Even after the Minor League season, Lewis’ year wasn’t over. He had room for redemption and captured it.

Assigned to the Salt River Rafters in the Arizona Fall League, Lewis took off. In 22 games, the Californian hit .353/.411/.565 against some of the top talent in Minor League Baseball, earning a Player of the Week award (Oct. 13), a selection to the league’s Rising Stars game and MVP honors for both that showcase game and the season as a whole. Perhaps more impressively than the offensive resurgence is that Lewis did it while playing substantial innings at positions other than his natural shortstop for the first time in his career.

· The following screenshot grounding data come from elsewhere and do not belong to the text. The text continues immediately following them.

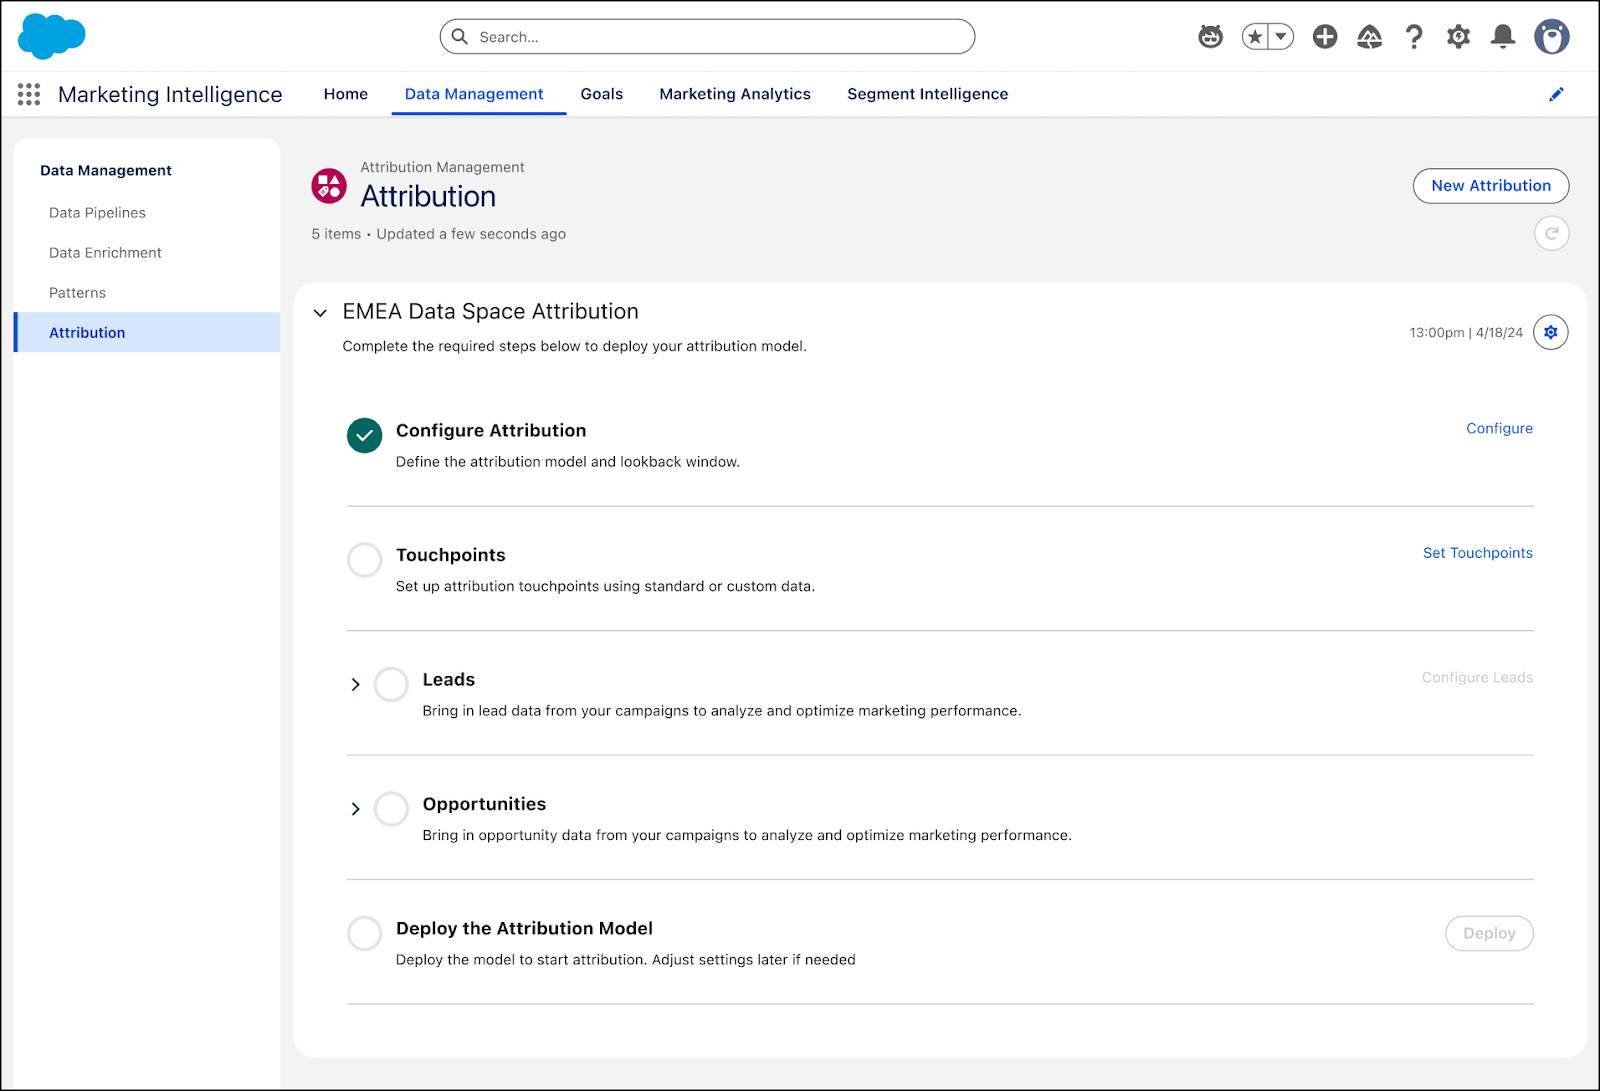Click the Touchpoints step status circle
Viewport: 1600px width, 1091px height.
[x=364, y=560]
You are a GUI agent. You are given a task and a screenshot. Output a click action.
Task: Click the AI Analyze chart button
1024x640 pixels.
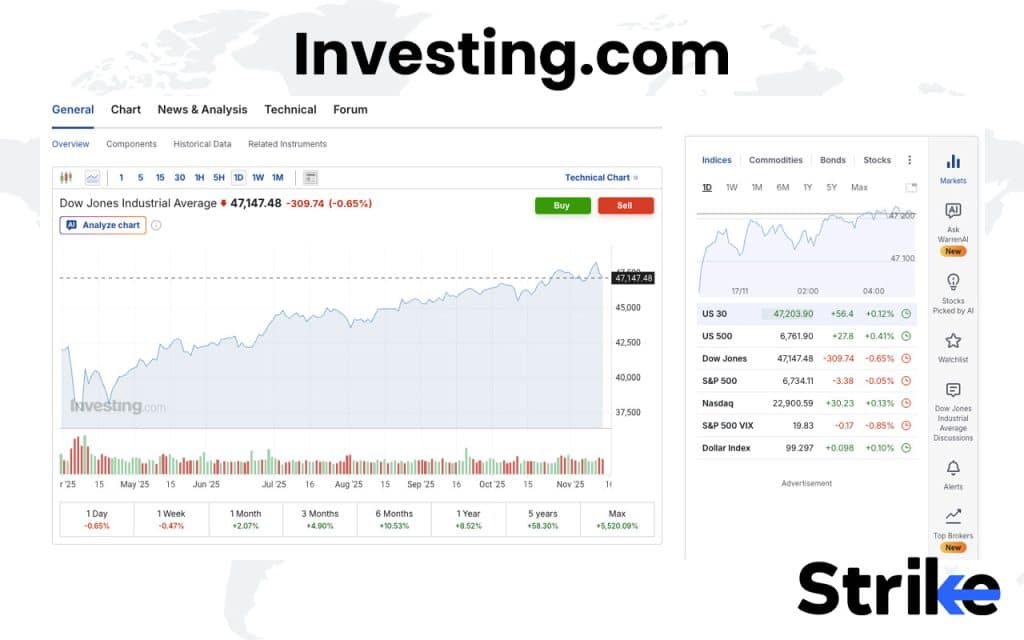tap(101, 225)
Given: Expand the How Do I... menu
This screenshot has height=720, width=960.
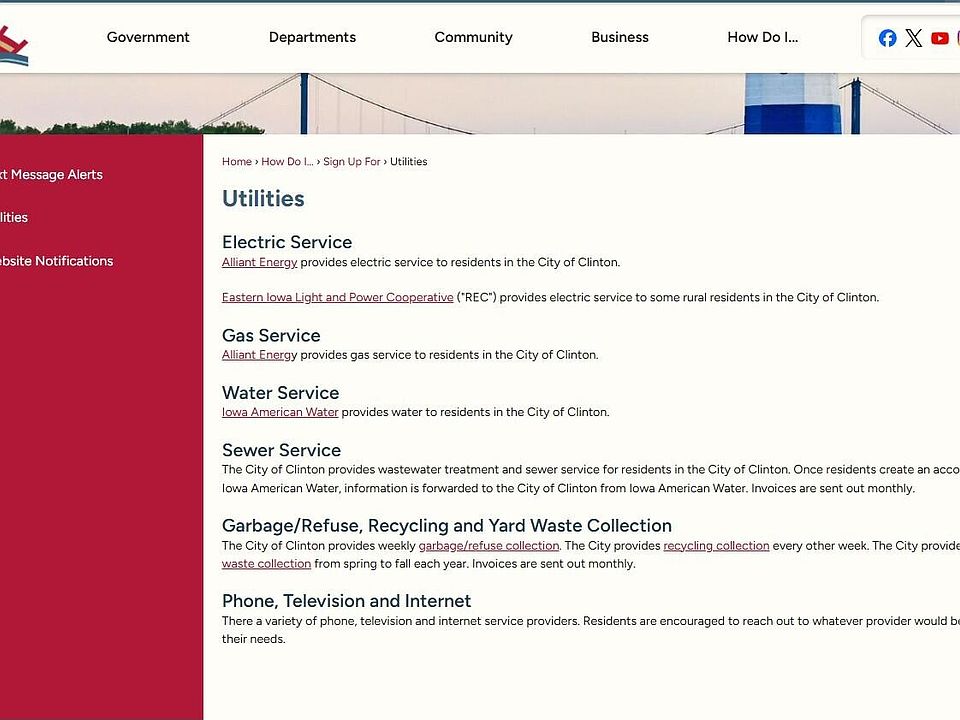Looking at the screenshot, I should (x=762, y=37).
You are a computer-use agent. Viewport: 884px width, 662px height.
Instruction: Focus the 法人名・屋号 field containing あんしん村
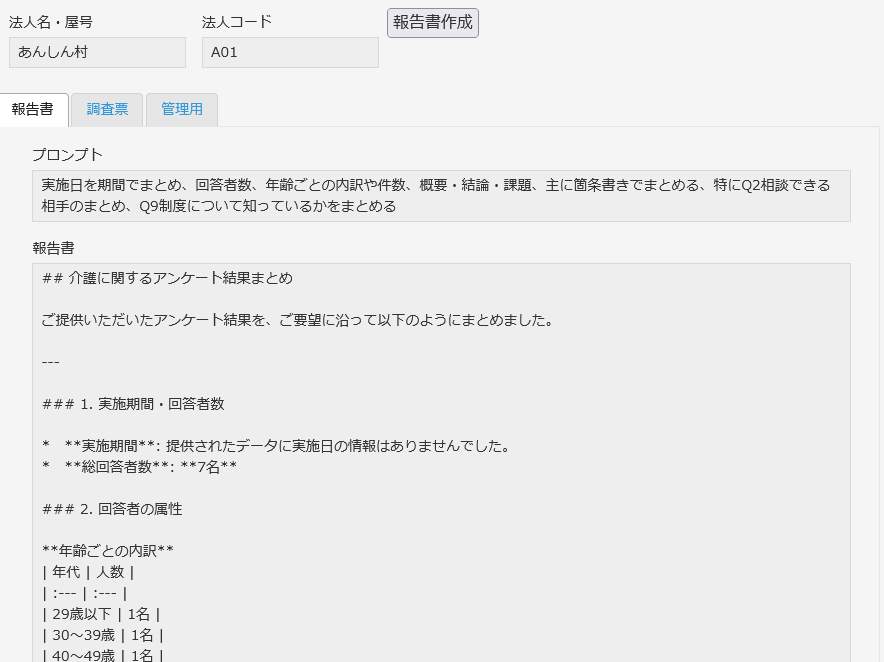click(x=97, y=52)
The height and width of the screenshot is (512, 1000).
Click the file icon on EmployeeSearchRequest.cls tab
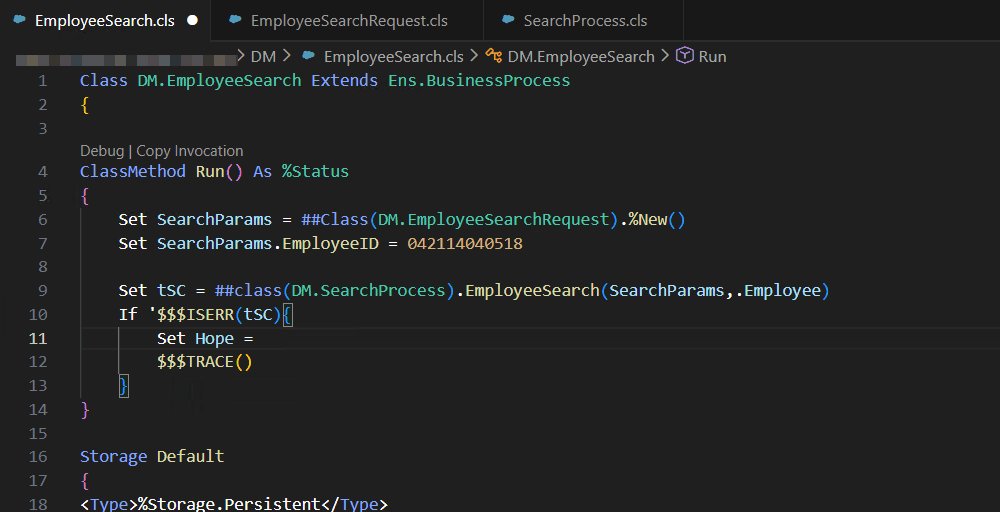[235, 20]
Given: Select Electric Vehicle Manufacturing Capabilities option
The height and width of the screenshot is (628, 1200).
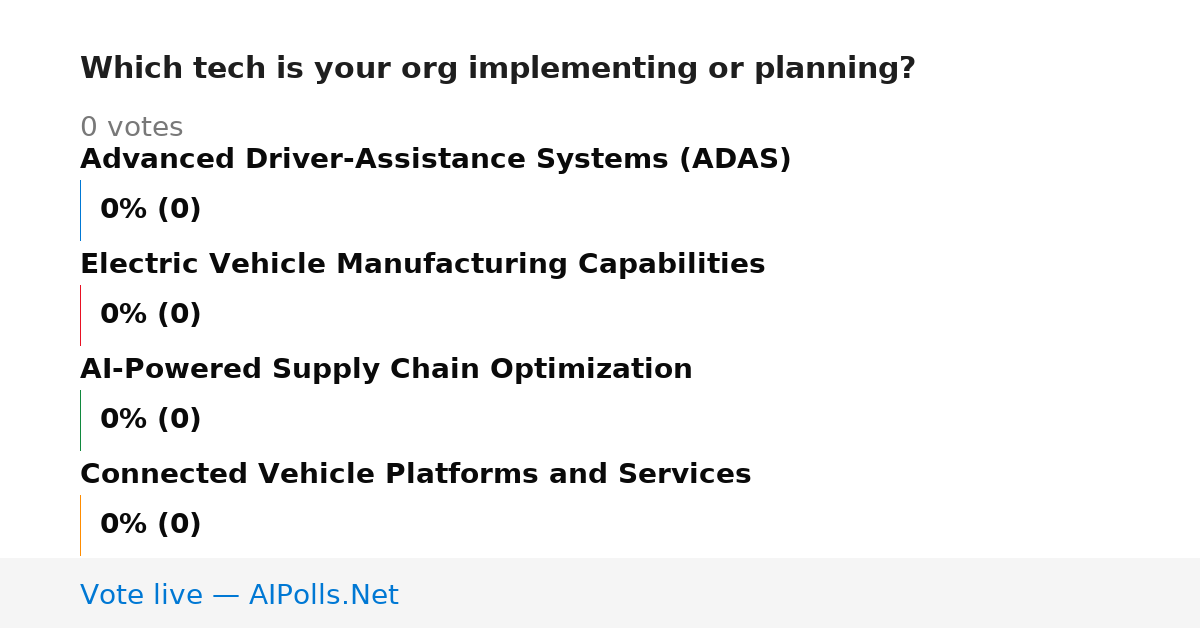Looking at the screenshot, I should click(422, 265).
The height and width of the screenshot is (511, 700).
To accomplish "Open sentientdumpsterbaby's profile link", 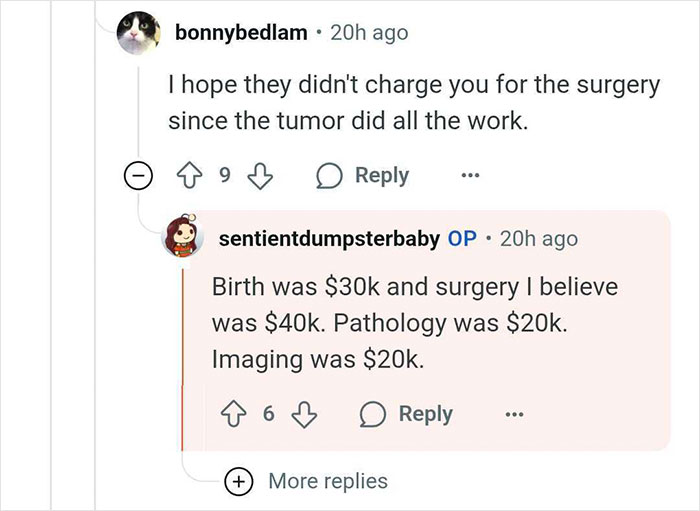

“I think that was some of the most fun I’ve had playing at the professional level just because I was playing against all my buddies that I either got drafted with, played against, et cetera, et cetera,” Lewis said on the podcast. “Being able to compete with them on a nightly basis, there’s only about [six] teams out there, so competing with all your buddies literally every night was really cool, just going mano-a-mano like, ‘Hey, I’ve got to outplay you today.’ I think going off of that, my mentality has changed to I need to have that attitude no matter who’s on the field, no matter who I’m playing against. for some reason, mentally something happens where I just click and do a little better when the lights are on.”

The AFL showing turned Lewis’ year into a positive and put him on good footing heading into the 2020 campaign.

“This is already my third full season, going into it, and I feel like I was just drafted the other day,” he said in Spring Training. “For me, it’s almost like you had a dream, and when you have a dream and a goal and you expect things to happen, it’s still really cool, but at the same time, I expect to be [in the Majors] helping teams out and playing against guys like this. That’s my goal. How am I going to get there? I’ve got to expect it and believe in it.”

Lewis’ skill set is as impressive as ever, and the shortstop has been young for every level he’s reached. He was off to a good start in big league Spring Training with two homers and a double in 10 games and likely was headed back to Pensacola before play was halted.